心臓に悪い、と思う
「ま、待って下さい! あの、意味が……」
「分からないと? 今言った通りだ。俺もこの部屋で寝ることになったんだ」
そうじゃない……!
分かってるけど分からないっていうことであって……
「……言いたいことはあるだろうが我慢しろ。
単に同じ部屋で過ごすだけだ」
色々と怪しまれる前に先手を売っておこうと
思ってな、と付け足された。
「つまり、それだけ仲が良いことを見せつけるということですか?」
「そうだ」
私の気持ちはお構い無しってことね……
分かってたけど。
「さすがに一緒に寝ろとまでは言わないから安心しろ」
「……ベッド、1つしかありませんよ?」
「お前が使えば良い」
「王子が使って下さい」
「お前が使え」
「いいえ、王子がお使い下さい」
一国の王子をそのように扱う訳にはいきません。
そうか。だが一国の王子の言うことに逆らうのはどうなんだ?
そんなやりとりを続けること数分。とうとうフィレイドが痺れを切らした。
「女を差し置いて自分だけ良い思いをしようとは思ってない。お前は大人しく従えば良いんだ」
機嫌が悪そうな顔から一変。
フィレイドは、なんとも言えぬ……あえて言うなら、
悪巧みを思い付いたような顔になった。
「それともなんだ、一緒に寝るか? 今、お前に手を出したところで俺は誰にも咎められないんだ。むしろ、それが当たり前だと皆は思うだろうな」
「何を言ってらっしゃるんですか!?」
この王子とんでもないことを言い出した! どうすれば良いのよ……!?
「メイリーネ」
今までずっと、お前って呼んでたくせに、いきなり私の名前を呼ぶからどうしたら良いのか分からなくなってしまう。
「メイリーネ」
王子はひどく、優しい声でもう一度私の名前を呼んだ。
出会って間もないけれど、恐らく一番優しい声で。
まるで本当の恋人に話しかけるかのように。
ぼんやりとそんなことを考えている私の頬に王子の手が触れた。
「なんだ、抵抗しないのか?」
「……しても良いんですか?」
王子の顔が近付いてきた、と思ったら途中で止まり、面白くなさそうにしている。
「王子相手に乱暴な真似は出来ませんので」
「今のは暴れても良かったと思うがな。抵抗してこないから焦ったぞ」
ちっとも焦ってないように見えるんだけど……
頬から手が離れた瞬間に、メイリーネは大きく息を吐いた。
「……溜め息をつくほどのことか?」
「つくほどのことです。こういったことに慣れていませんので」
「それは……すまなかった。……そうか、慣れていないのか」
最後の方は独り言のように聞こえた。
本当は、抵抗したくても出来なかっただけ。
私はびっくりして体が動かなかったというのに、王子は平気な様子だからなんとなく、心の中がモヤモヤする。

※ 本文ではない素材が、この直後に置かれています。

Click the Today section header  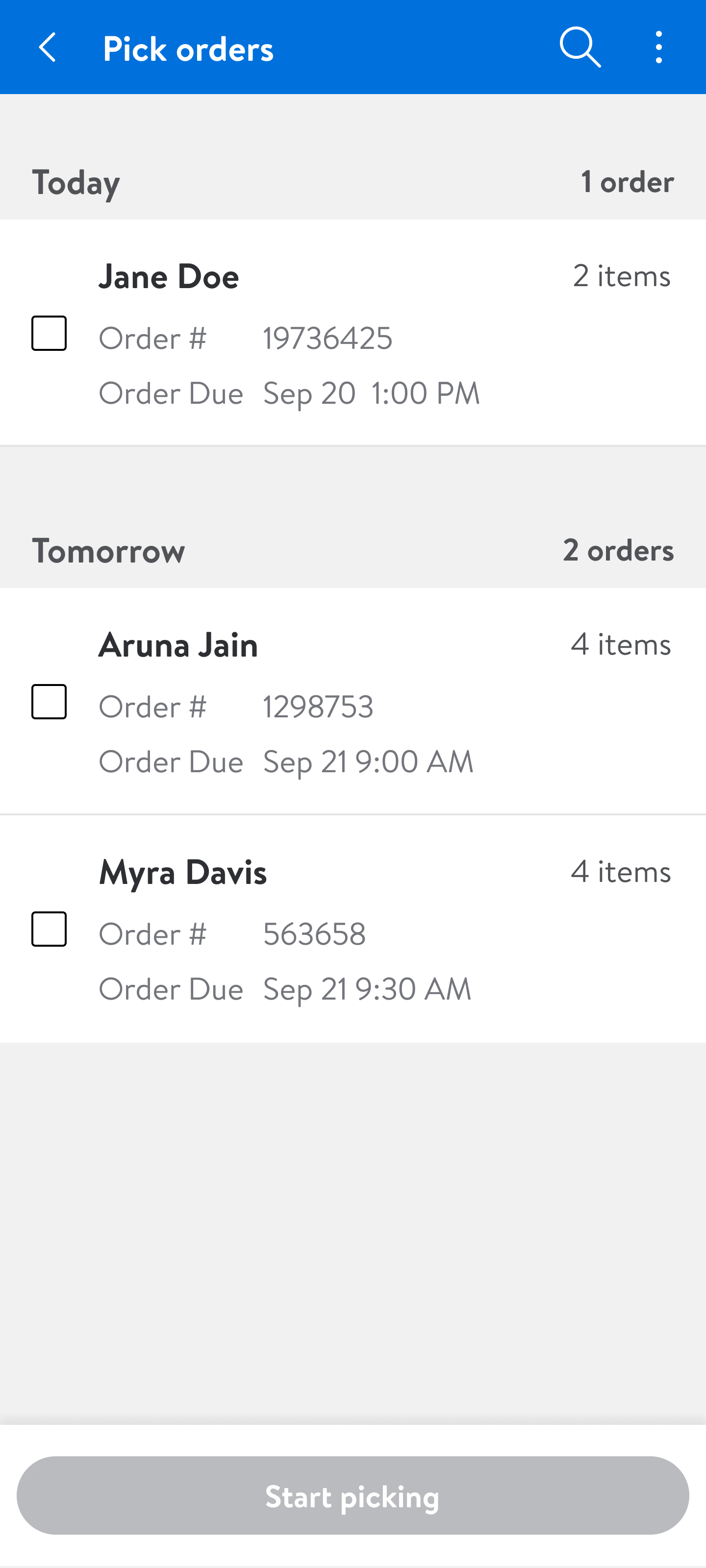pyautogui.click(x=76, y=182)
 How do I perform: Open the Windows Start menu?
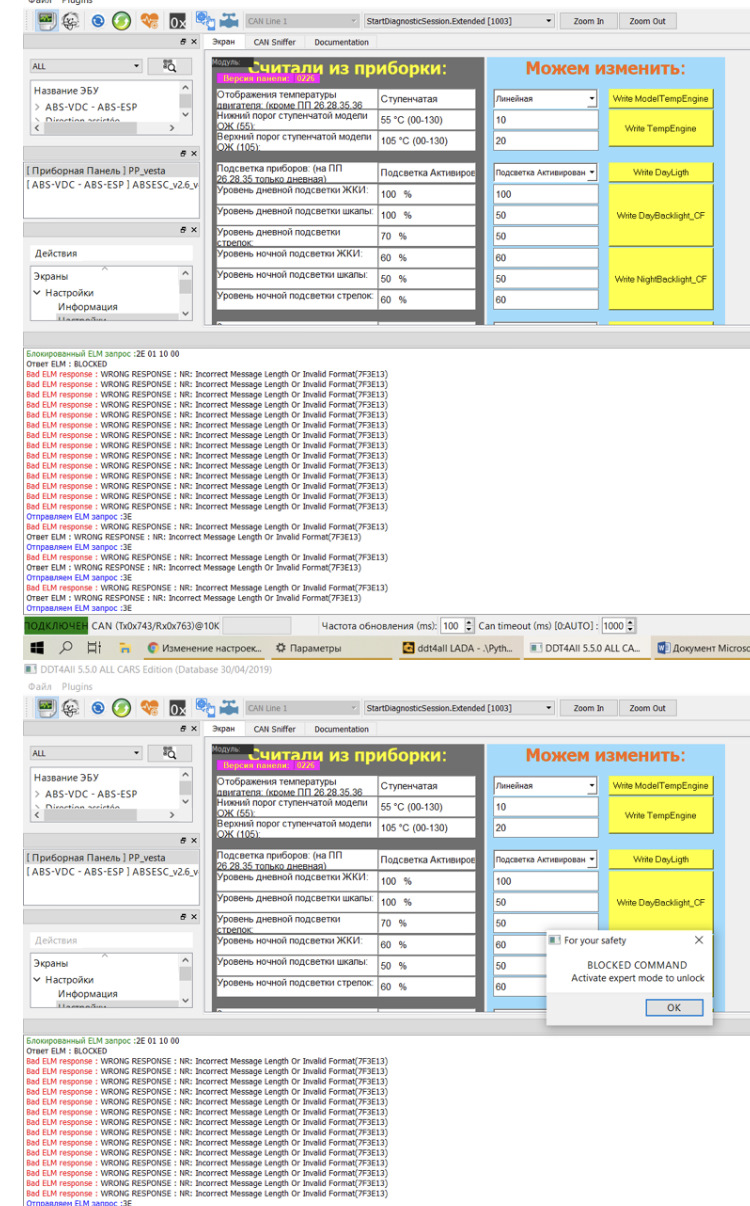coord(36,648)
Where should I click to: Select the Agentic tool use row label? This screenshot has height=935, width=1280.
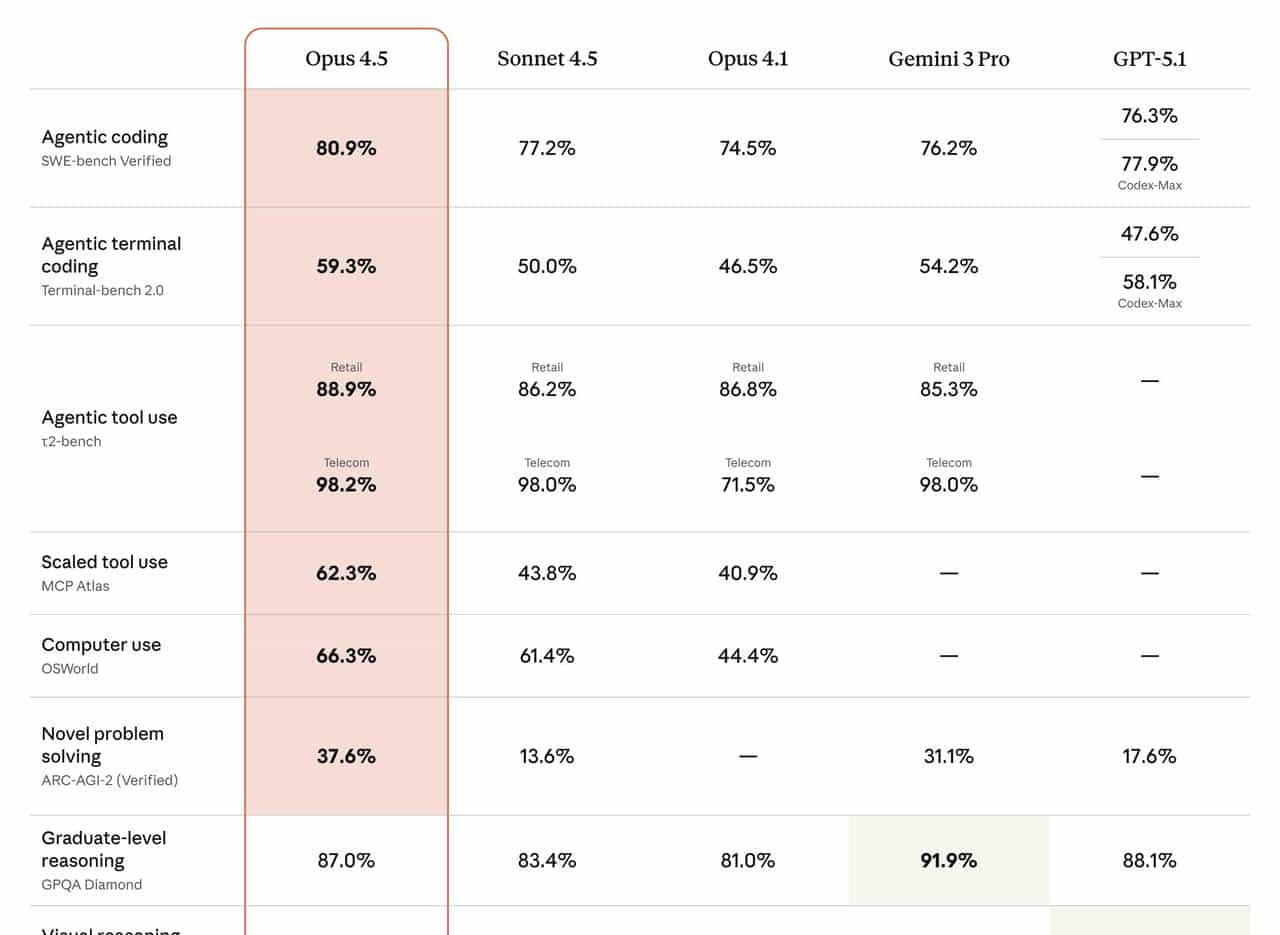point(109,418)
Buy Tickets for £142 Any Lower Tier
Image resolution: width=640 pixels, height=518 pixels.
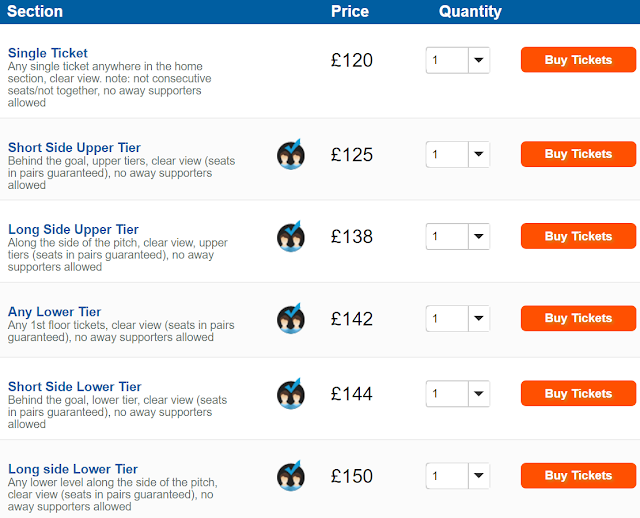(x=578, y=318)
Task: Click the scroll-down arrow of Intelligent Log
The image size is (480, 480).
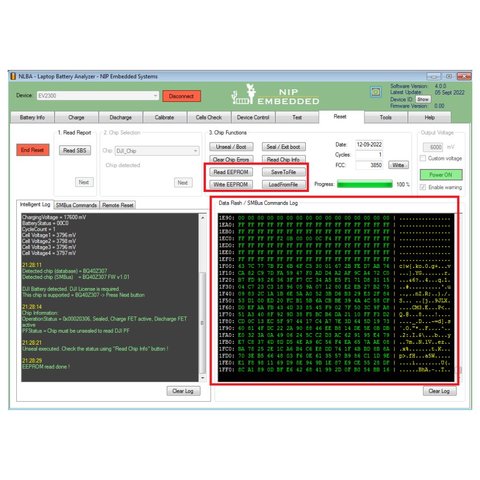Action: tap(202, 378)
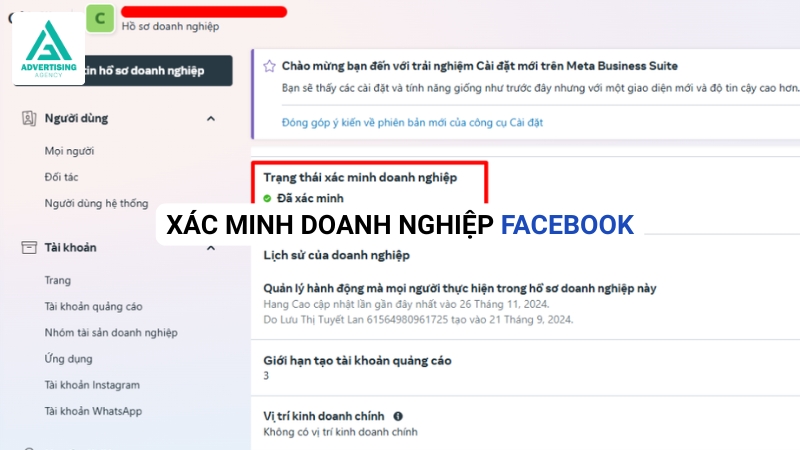Open Mọi người in the sidebar
800x450 pixels.
tap(69, 151)
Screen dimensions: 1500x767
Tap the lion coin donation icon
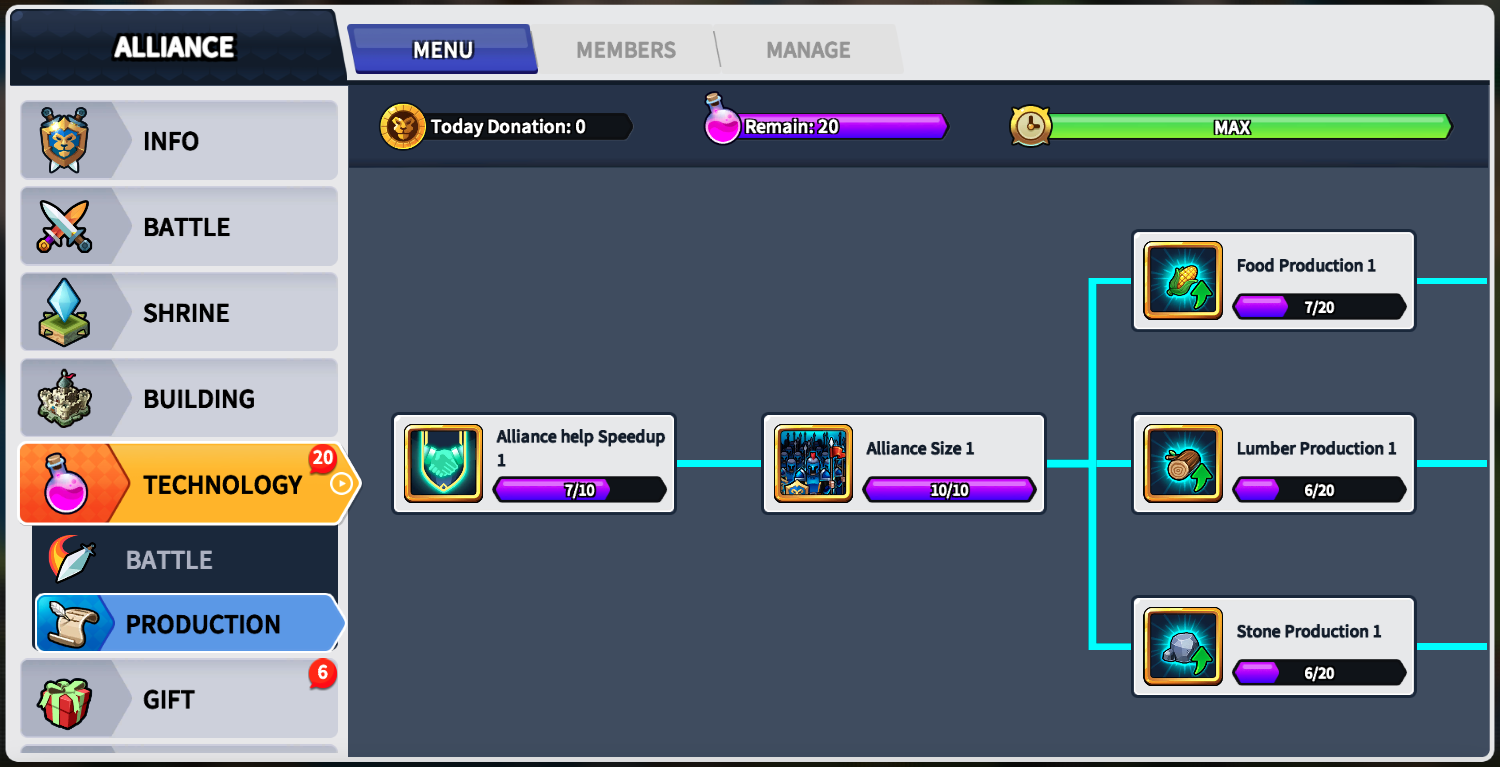coord(403,127)
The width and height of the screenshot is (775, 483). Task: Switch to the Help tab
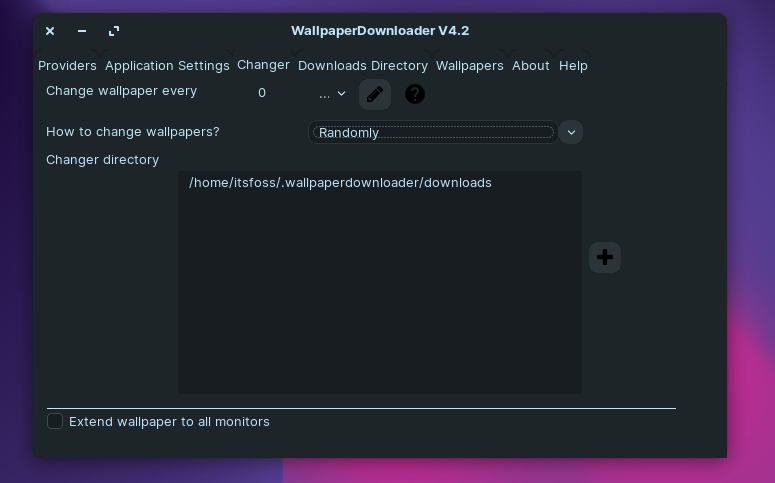[x=573, y=66]
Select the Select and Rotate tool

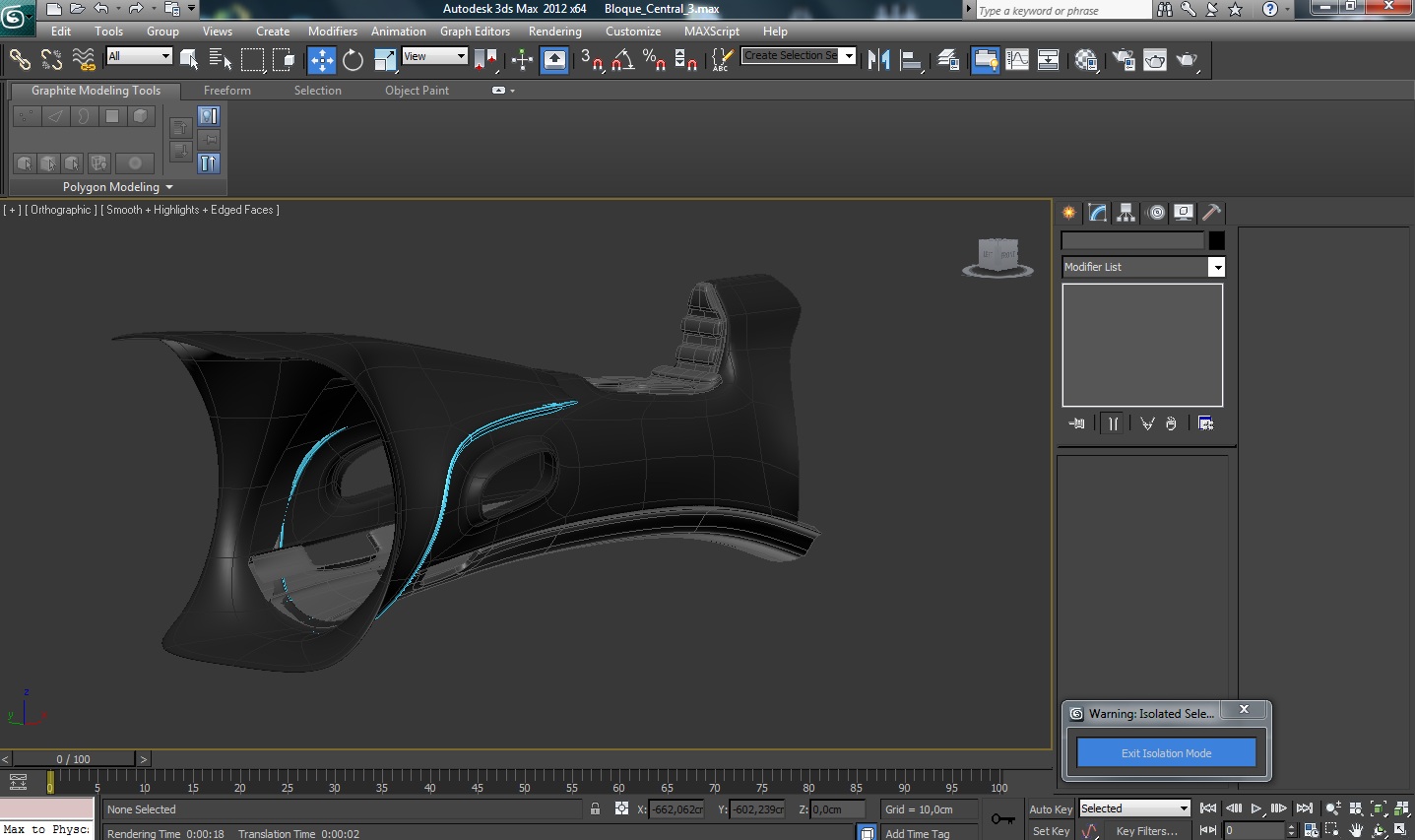pos(353,60)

偽の恋人だというのに、あんな風に声をかけて、慈しむかの様に触れられるんだ。
きっと慣れることはないであろう。
予想だけど、そんな気がする。
振り回されるであろうことは覚悟していたけど、ああいうことをするかもしれないんだ……
耐えられるのかと考えれば考えるほど、なんだか先程触れられた頬が熱い。
まるで――
「……好きなわけじゃないもの」
頭の中で答えが出てくる前に、さっさと自分で打ち消しておいた。
必死で考えるメイリーネを横目にフィレイドは明日のことを考えていた。
「なぁ、好きな色は?」
「え? 色、ですか?」
「明日のパーティーで着るものを用意するから、要望があるなら聞いてやる」
「いえ、特には……」
これといった案も思い付かず、任せますと丸投げすれば
分かった、とだけ返された。
この王子がどんなものを選ぶのか、ほんの少し、楽しみだったり。
それでも明日のことを考えると憂鬱で、またもや出そうになる溜め息をなんとかこらえた。